Par Délé Oliyidé
Le Bénin confirme sa dynamique de croissance. Le pays se positionne dans le top 4 des économies africaines dont la croissance ne repose pas principalement sur les ressources minières, selon le rapport « Performance et perspectives macroéconomiques de l’Afrique 2026 » (MEO), présenté par le Groupe de la Banque africaine de développement le lundi 30 mars 2026 à son siège à Abidjan.
Avec une croissance projetée de 6,8% en 2026, le Bénin se classe derrière l’Éthiopie et l’Ouganda (7,5%) ainsi que le Rwanda (7,4 %). Il devance en revanche des économies comme la Côte d’Ivoire et le Togo, attendues à 6,5%.

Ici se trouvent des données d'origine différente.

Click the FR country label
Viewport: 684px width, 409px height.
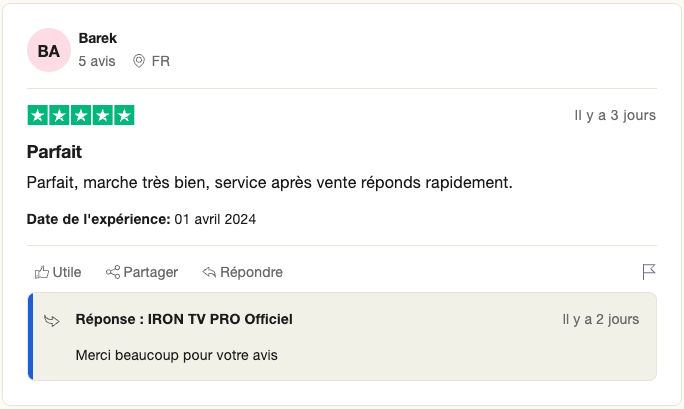pos(160,61)
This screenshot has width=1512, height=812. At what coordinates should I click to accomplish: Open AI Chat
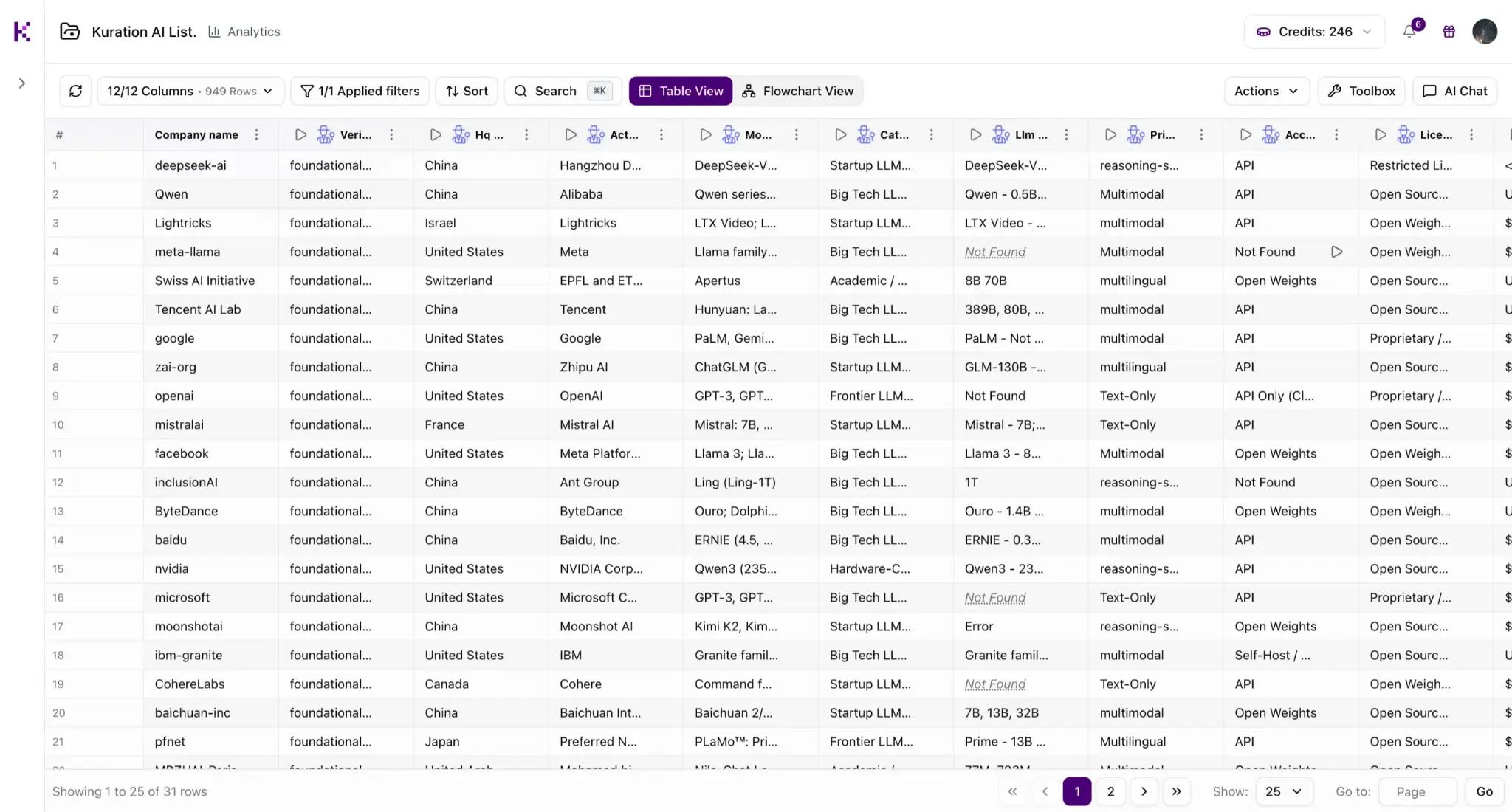click(1454, 90)
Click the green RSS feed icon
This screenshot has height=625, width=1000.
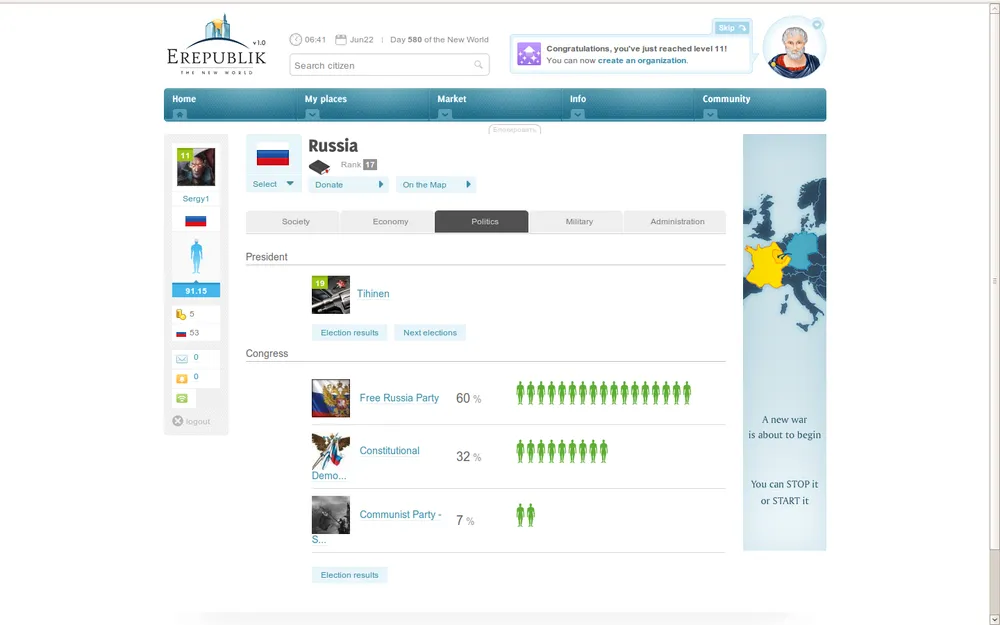click(x=182, y=398)
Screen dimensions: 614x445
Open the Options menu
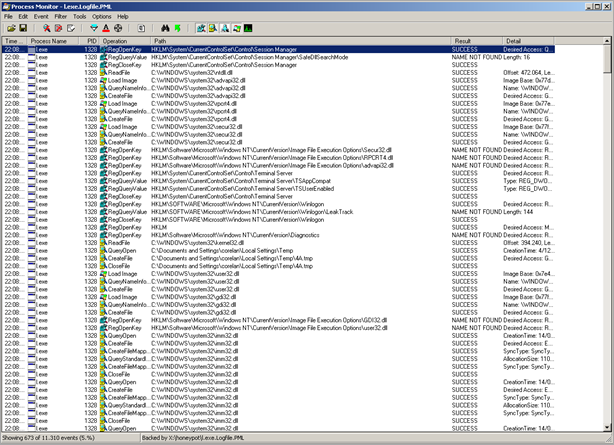[x=102, y=16]
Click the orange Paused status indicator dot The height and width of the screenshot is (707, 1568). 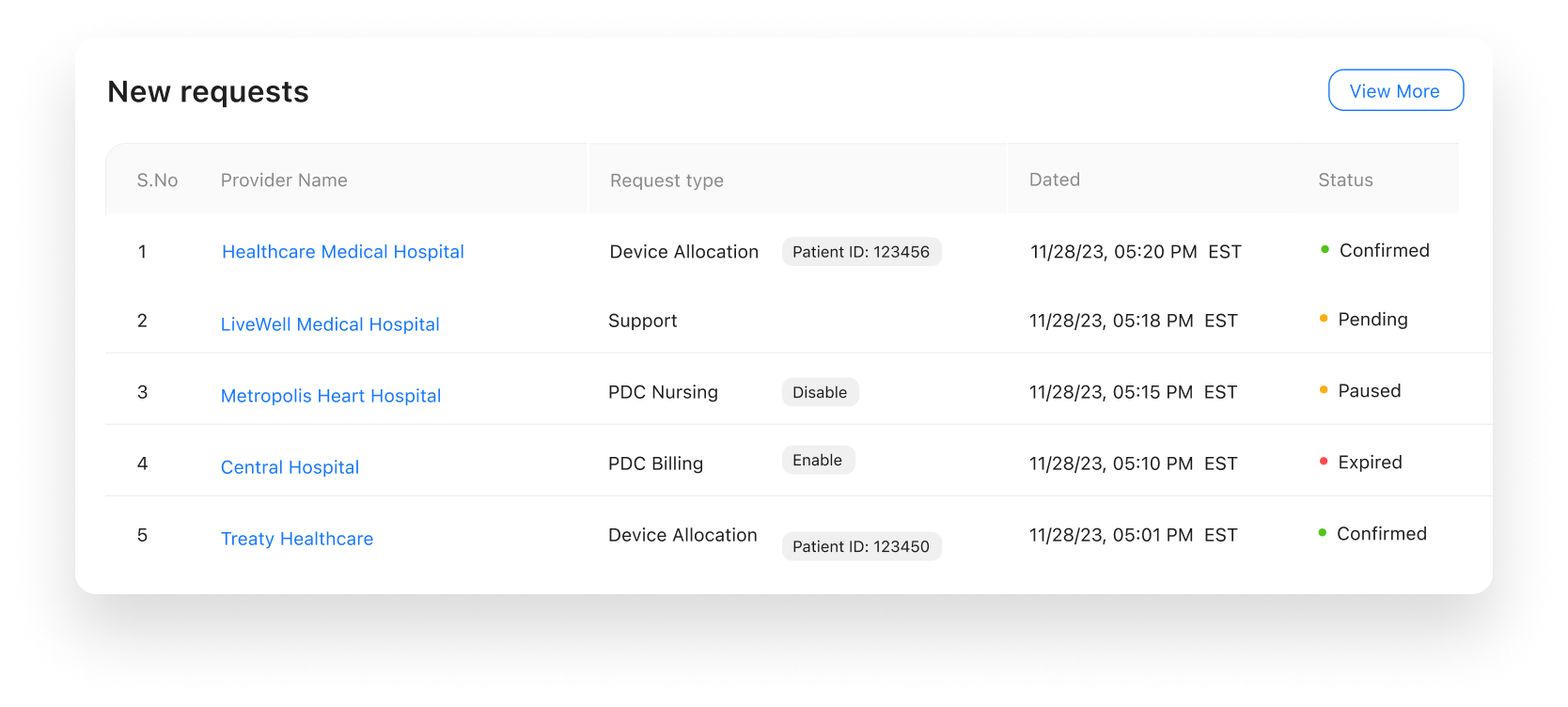(x=1325, y=389)
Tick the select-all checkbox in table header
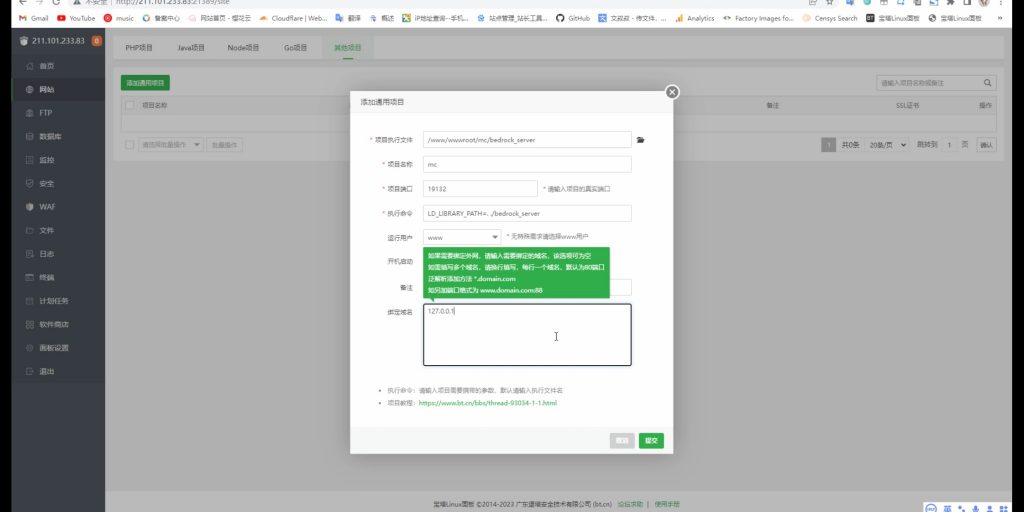Screen dimensions: 1024x512 [x=129, y=105]
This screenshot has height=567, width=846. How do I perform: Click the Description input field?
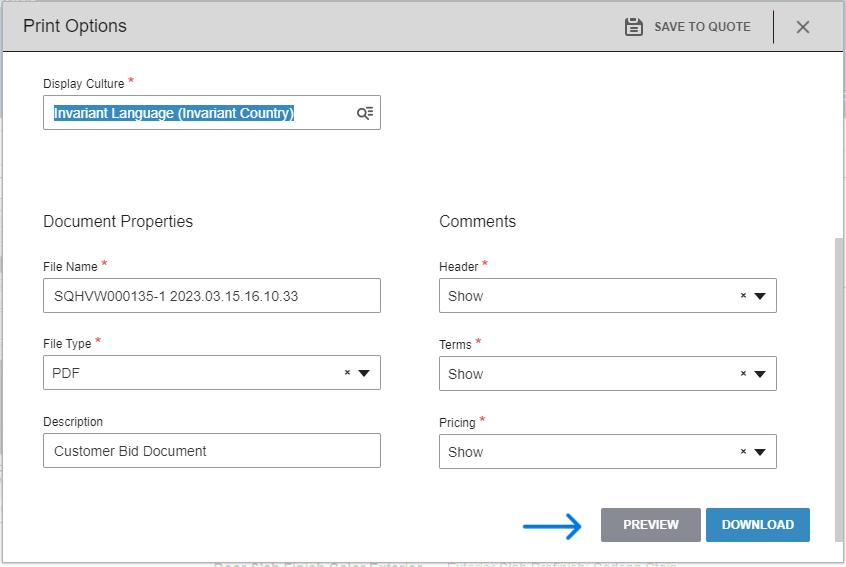pos(212,451)
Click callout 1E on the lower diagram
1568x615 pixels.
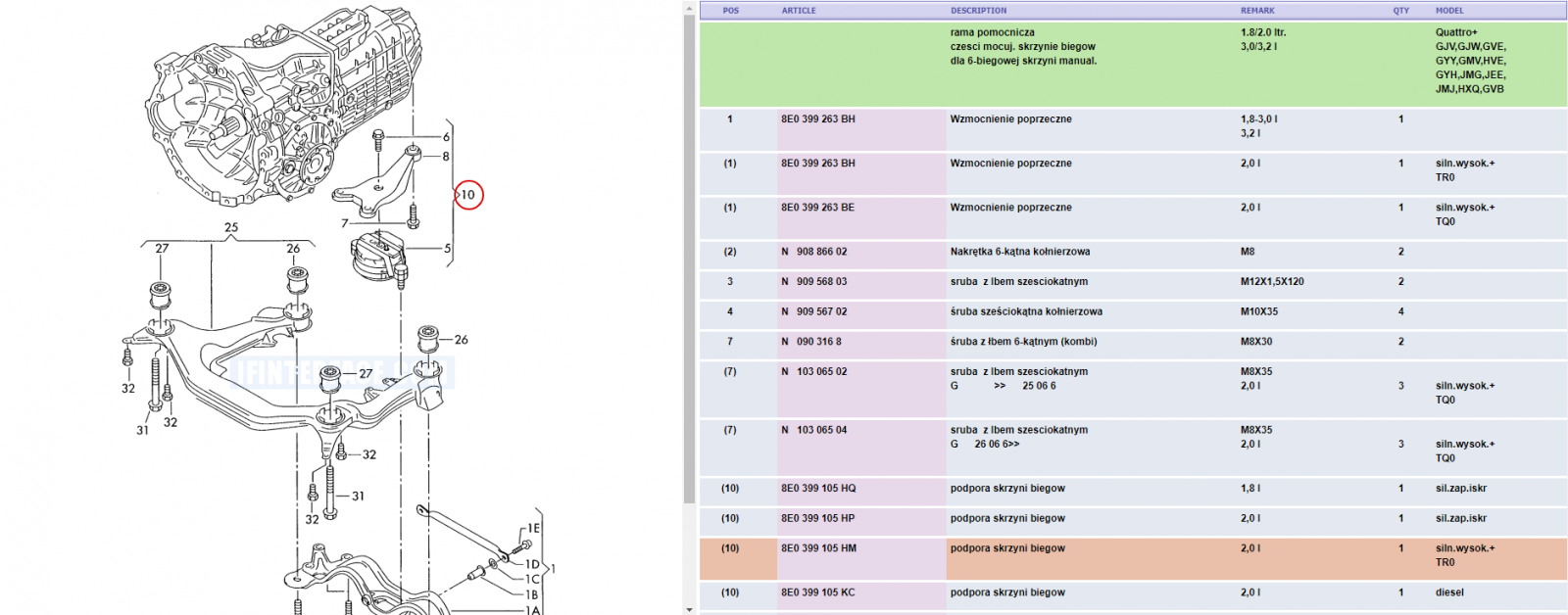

« La croissance dans les pays non intensifs en ressources est généralisée, 12 des 27 pays de ce groupe devant croître d’au moins 5,0% en 2026, avec en tête l’Éthiopie et l’Ouganda (7,5%), suivis par le Rwanda (7,4 %), le Bénin (6,8%), la Côte d’Ivoire et le Togo (6,5%)… », peut-on lire dans le rapport.
Cette performance s’inscrit dans une tendance amorcée depuis plusieurs années. En 2024, le Bénin affichait un taux de croissance du PIB réel de 7,5%. En 2025, cette croissance est estimée à 7,1%, dans un contexte régional où l’Afrique de l’Ouest enregistre une progression moyenne de 4,7%.
La trajectoire devrait se maintenir. La croissance béninoise est projetée à 7,0% en 2027, alors que la moyenne régionale devrait s’établir à 4,8%.
Des leviers de croissance diversifiés
Le rapport met en avant les facteurs structurels qui soutiennent cette dynamique. Dans les pays non intensifs en ressources extractives, la croissance repose principalement sur les investissements publics, le développement des infrastructures et la transformation progressive des économies.
Au Bénin, cette dynamique est notamment portée par le renforcement des chaînes de valeur agro-industrielles et l’intensification des investissements publics et privés visant à améliorer la productivité agricole.
Ces leviers contribuent à consolider une croissance moins dépendante des matières premières, contrairement aux économies fortement adossées aux ressources naturelles.
« Elle (la performance économique, Ndlr) tirera également parti de perspectives plus favorables pour la production agricole et de l’intensification des investissements privés et publics pour améliorer la productivité agricole et approfondir les chaînes de valeur agro-industrielles au Bénin… », indique le rapport.
Au-delà des frontières du Bénin, le rapport souligne une dynamique plus large à l’échelle continentale. L’Afrique a enregistré une croissance de 4,2% en 2025, contre 3,1% en 2024, dépassant la moyenne mondiale estimée à 3,1%. Cette tendance devrait se poursuivre, avec une croissance projetée à 4,3% d’ici fin 2026 et 4,5% en 2027.